Para asegurarme, subí al piso de arriba, donde examiné por orden las tres habitaciones, e incluso abrí los armarios. Ni sombra de mi amiga. Igualmente habían desaparecido su chaquetón y su mochila. Sus botas de montaña, que había dejado en el vestíbulo al entrar, tampoco estaban. Sin lugar a dudas, había cogido el portante y se había marchado. Fui recorriendo uno por uno los sitios donde podía haberme dejado una nota de despedida, pero no la encontré. Dado el tiempo que había pasado, podía estar ya al pie de la montaña.

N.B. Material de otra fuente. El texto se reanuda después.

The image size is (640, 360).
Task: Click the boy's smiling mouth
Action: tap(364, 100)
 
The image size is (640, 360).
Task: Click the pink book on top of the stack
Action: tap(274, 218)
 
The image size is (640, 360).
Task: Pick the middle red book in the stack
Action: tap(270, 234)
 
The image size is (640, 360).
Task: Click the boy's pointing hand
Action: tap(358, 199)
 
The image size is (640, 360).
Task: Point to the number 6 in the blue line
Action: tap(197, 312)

El hecho de que mi amiga hubiera desaparecido fue para mí un trago muy amargo. Como me había levantado de la siesta hacía un momento, mi cabeza aún no estaba clara, pero incluso suponiendo que funcionara normalmente, me habría resultado imposible tratar de comprender el significado de todos y cada uno de los acontecimientos en que me había visto envuelto últimamente. No me quedaba otra opción, en resumidas cuentas, que dejar que las cosas siguieran su curso.

Sentado como ausente en el sofá del salón, caí de pronto en la cuenta de que tenía un hambre atroz. Sentía un tremendo vacío en el estómago.

Bajé por la escalera que, desde la cocina, conducía a una despensa subterránea, donde descorché una aceptable botella de vino tinto para catarlo. Un punto demasiado frío, pero se dejaba beber muy bien. De vuelta ante la mesa de la cocina, corté unas rebanadas de pan y mondé una manzana. Mientras se calentaba la olla, me bebí tres vasitos de vino.

Una vez caliente el guiso, me lo llevé, junto con el vino, a la mesa de comedor del salón, donde me puse a cenar mientras escuchaba la interpretación que hacía la orquesta de Percy Faith de «Perfidia». Después de cenar me bebí el café que había sobrado y, con una baraja de cartas que encontré en la repisa de la chimenea, me puse a hacer solitarios. Probé suerte con una variedad de este juego que había estado en boga durante cierto tiempo en la Inglaterra decimonónica, pero que cayó en el olvido a causa de su excesiva dificultad. Según cálculos efectuados por un matemático de la época, las posibilidades de éxito parecían ser de una contra de doscientas cincuenta mil. Probé suerte tres veces, pero, naturalmente, perdí. Después de recoger la baraja y los platos, me bebí lo que quedaba de la botella de vino.